Giornalista, scrittore e amico del Fatto quotidiano. È morto, all’improvviso, all’età di 50 anni, Matteo Incerti. Si trovava in Canada, dove era arrivato da pochissimi giorni per presentare il suo libro “I pellerossa che liberarono l’Italia”. Lì aveva in programma di realizzare un reportage sulle tribù indigene che, da anni ormai, lo avevano accolto come un figlio per il suo impegno nel ricercare storie passate e denunciare gli abusi del passato. “Aquila svettante” era il nome totemico che gli era stato assegnato, un riconoscimento unico e rarissimo di cui andava molto fiero. All’improvviso, dopo poco meno di 48 ore dal suo arrivo in Canada, ha avuto un malore.
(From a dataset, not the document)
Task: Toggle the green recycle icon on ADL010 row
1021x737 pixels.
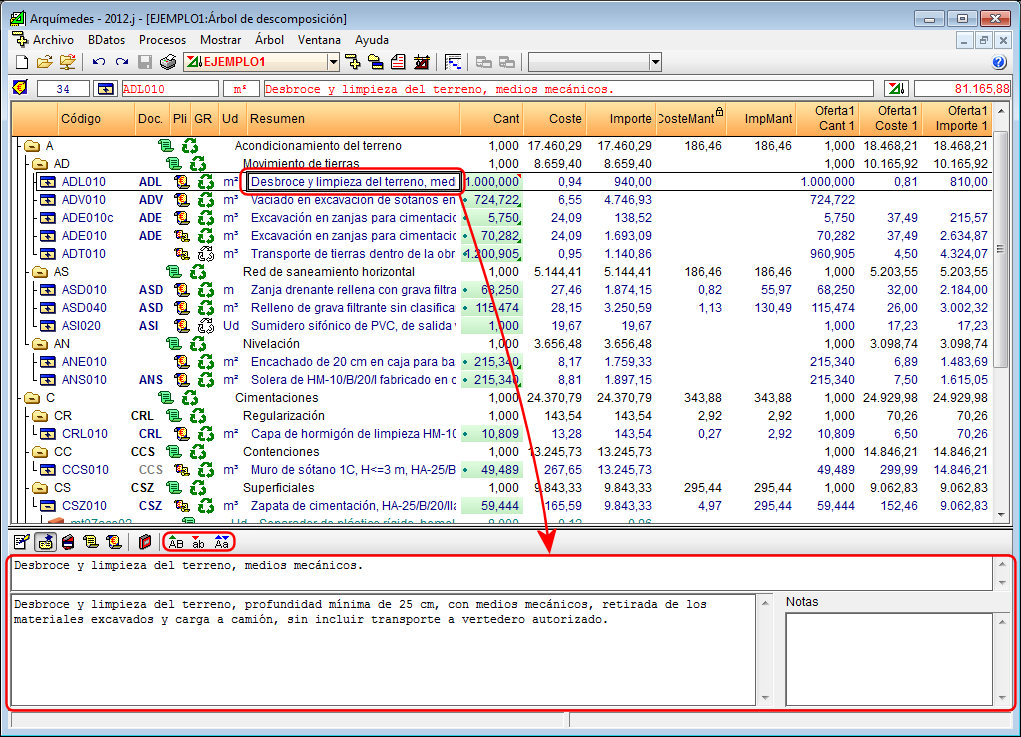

Incerti era una colonna dello staff del gruppo parlamentare del Movimento 5 stelle. E’ stato tra i primissimi attivisti in Emilia Romagna, tra le persone più fidate di Beppe Grillo e Gianroberto Casaleggio. Uno tra i pochi a potersi dire amico di entrambi. Incerti è stato il Movimento quando il Movimento non esisteva ancora e anche adesso, nei momenti più difficili per il M5s, era considerato il depositario dello spirito delle origini. Intorno a sé ha visto cambiare portavoce, governi e leader. E nei continui terremoti interni, è sempre stato quello capace di anticipare le mosse dei suoi. Aveva imparato le dinamiche della politica meglio di chiunque altro, ma soprattutto era riuscito miracolosamente a non farsene corrompere. “È con immenso dolore”, ha scritto Giuseppe Conte su Facebook, “che apprendo della morte di Matteo Incerti, un ragazzo della nostra comunità, un amico che ha visto il Movimento muovere i suoi passi sin dall’inizio. Caro Matteo, ti ricorderemo sempre con affetto. Ci stringiamo al dolore dei suoi cari”.